It was at this point when I decided to visit his webpage, and I got disappointed. I saw that nearly all the photographs were either exaggerated amplifications of the noise in the image so that it looked like detail in the surface of the imaged bodies, or images taken by NASA probes the quality of which had been reduced afterwards. According to him, he took those images from Earth with his backyard telescope. My first impression: it was all a Photoshop hoax. I realized that among his tweets there were some replying to someone who didn't believe he got those results, and to whom he said to look at the raw images (the image with the unaltered data taken from the CCD, the camera used for astrophotography) posted on the web precisely for the unbelievers. Since it looked like it was a fraud, I decided to send him a message via Twitter that started an entire argument, of which some of my contacts were witnesses. In this conversation I tried to debunk his wrong assertions, while he systematically denied everything. Watching the conversation one could get an idea of the credibility of this Alberto Geyer, and it didn't speak well of him. I suppose that for this very reason, a few days later he deleted all his tweets regarding this issue and he continued his activities as if nothing had happened. Due to this, and after seeing his number of followers and admirers that think he really gets those images with honest means was still growing, I decided to write this post reproducing the entire conversation (which I saved at the time), adding explanations to clarify what happened while tweets followed one another. All the URLs of the original tweets are linked in the usernames, as well as the tweets being referred to when they are replies. Translations of the tweets in Spanish are in italics. Everything started like this:

DarkSapiens: @solarview Wow, took a look at your webpage and turns out it's all photoshopped… Nice trick, but misleading people is never good.

Solarview: @DarkSapiens What you saw is what is there!Take a moment to download the raw images on every each page.That was made available for doubters

DarkSapiens: @solarview I saw enough. Pluto is made amplifying the noise at such high levels that looks like detail. Any other blob would do the same.

Pluto. In which Alberto Geyer claims to have discovered a mountain 400 or 500 km in height. In the web itself there are published two sequences of screen captures (I y II) in which he shows his process. Starting from a little spot with a quite a lot of noise, he gets a pretty circle with what looks like a lot of surface detail. Detail that wasn't in the original image. And it is interesting to see that Geyer claims that the mountain can be seen from Earth in the unprocessed image, as something sticking out from the edge of the spot. A spot that is actually the combined light of Pluto and its moons Charon, Nix and Hydra, a point-like image and not the disk of the planet, that falls well below the resolution level.

We go on.

DarkSapiens: @solarview Mars has images of the mounts pasted on top of it to make it appear more detailed. And they're in wrong positions.

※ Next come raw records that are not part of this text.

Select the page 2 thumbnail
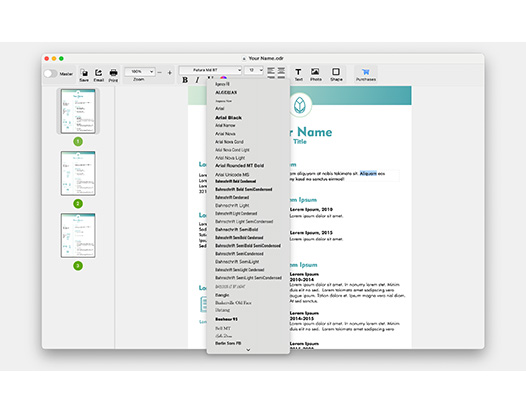The height and width of the screenshot is (413, 526). (78, 173)
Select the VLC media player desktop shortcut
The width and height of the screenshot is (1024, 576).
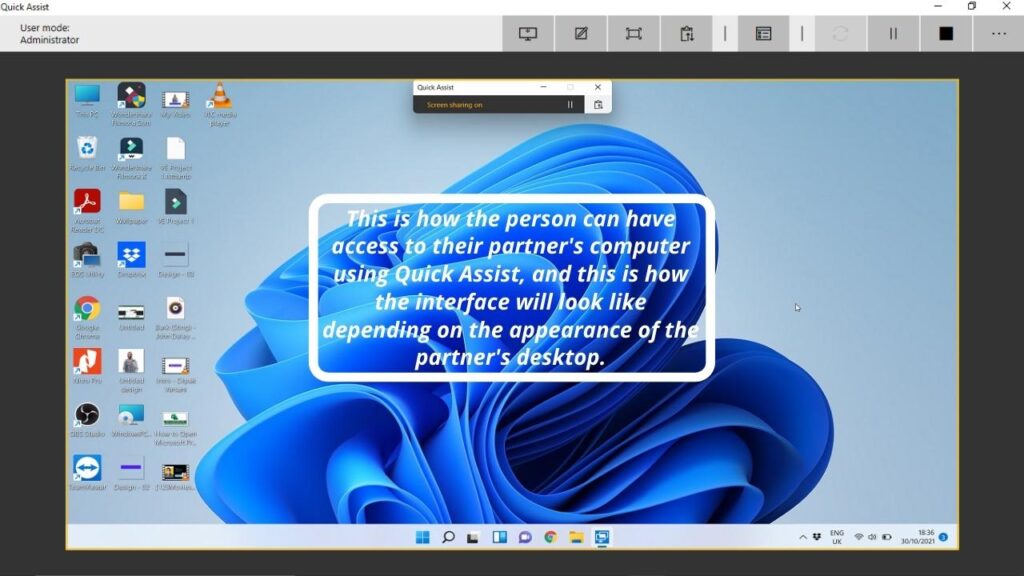pyautogui.click(x=219, y=100)
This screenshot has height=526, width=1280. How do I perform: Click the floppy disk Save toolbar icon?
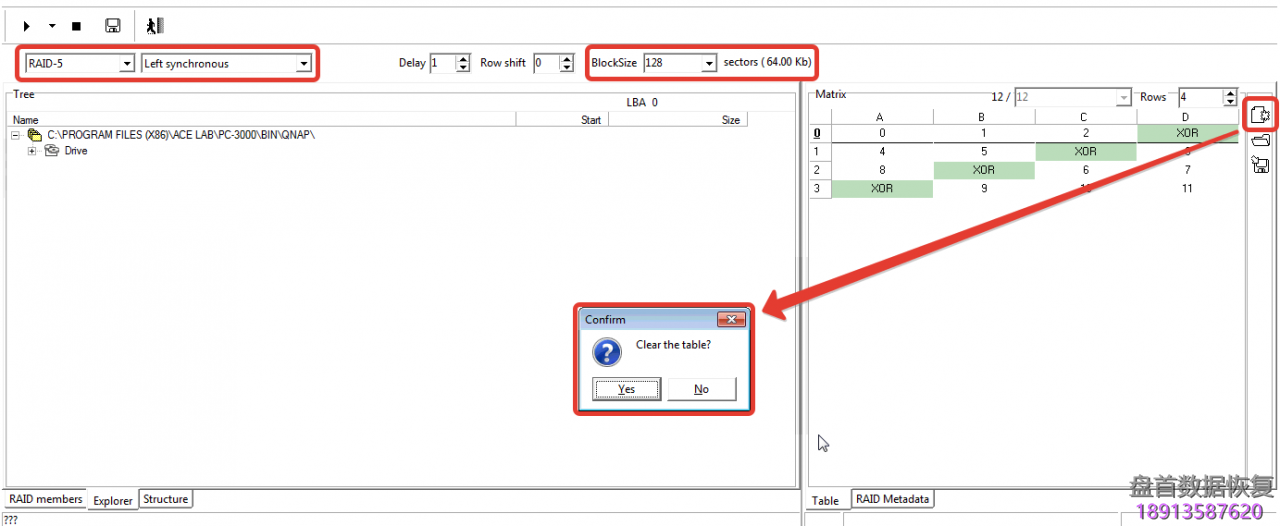coord(113,26)
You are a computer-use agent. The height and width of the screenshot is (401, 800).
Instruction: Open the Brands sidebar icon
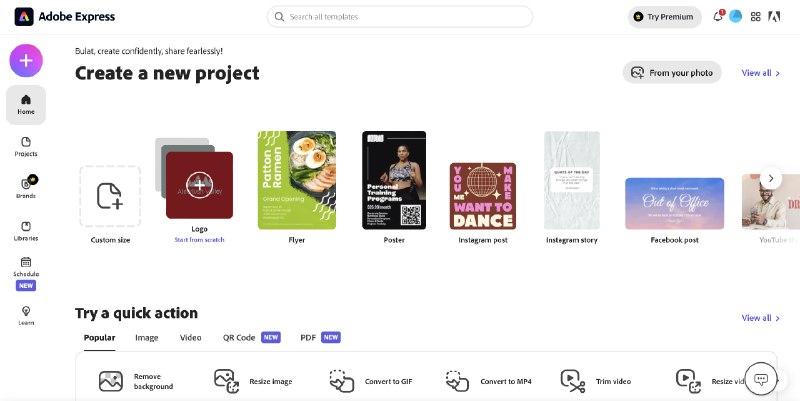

As can be seen here. The mounts being lit from the side while light arrives to the planet head on is also priceless.

DarkSapiens: @solarview Enceladus would be a bit more believable without the jets. It's even a shame someone has to say that.

Enceladus is already unbelievable. The jets, that were discovered by the Cassini precisely because this moon was between the Sun and the probe, are added lightly by Alberto Geyer in the image, and what's more, going in both directions (the real ones only come out from one side) and rotated with regard to their true position. Do you see those blue lines in the image? (Better in the original, in which by the way they look blue because it's in false color) That's the region from where they actually come out.

DarkSapiens: @solarview It's so obvious you took pictures from the space probes and reduced the quality. In some cases I even remember the original one.

DarkSapiens: @solarview Oh, and Mercury in full phase, something only achievable when it's BEHIND the Sun. Yeah right… :)

DarkSapiens: @solarview I may continue if you want :)

Solarview: @DarkSapiens Go On Sapiens!Keep visiting our website!You obviously never saw a CCD camera let alone look in the eyepiece of a telescope!

DarkSapiens: @solarview Your last phrase is dead wrong. I'll visit your web later and tweet the URLs with links to the original images for ppl to compare

Since I belong to a good astronomical association where several members do astrophotography, and I even have a modest telescope, it can be said that this claim bothered me. Especially because of him denying in this way something that I was showing him in great detail…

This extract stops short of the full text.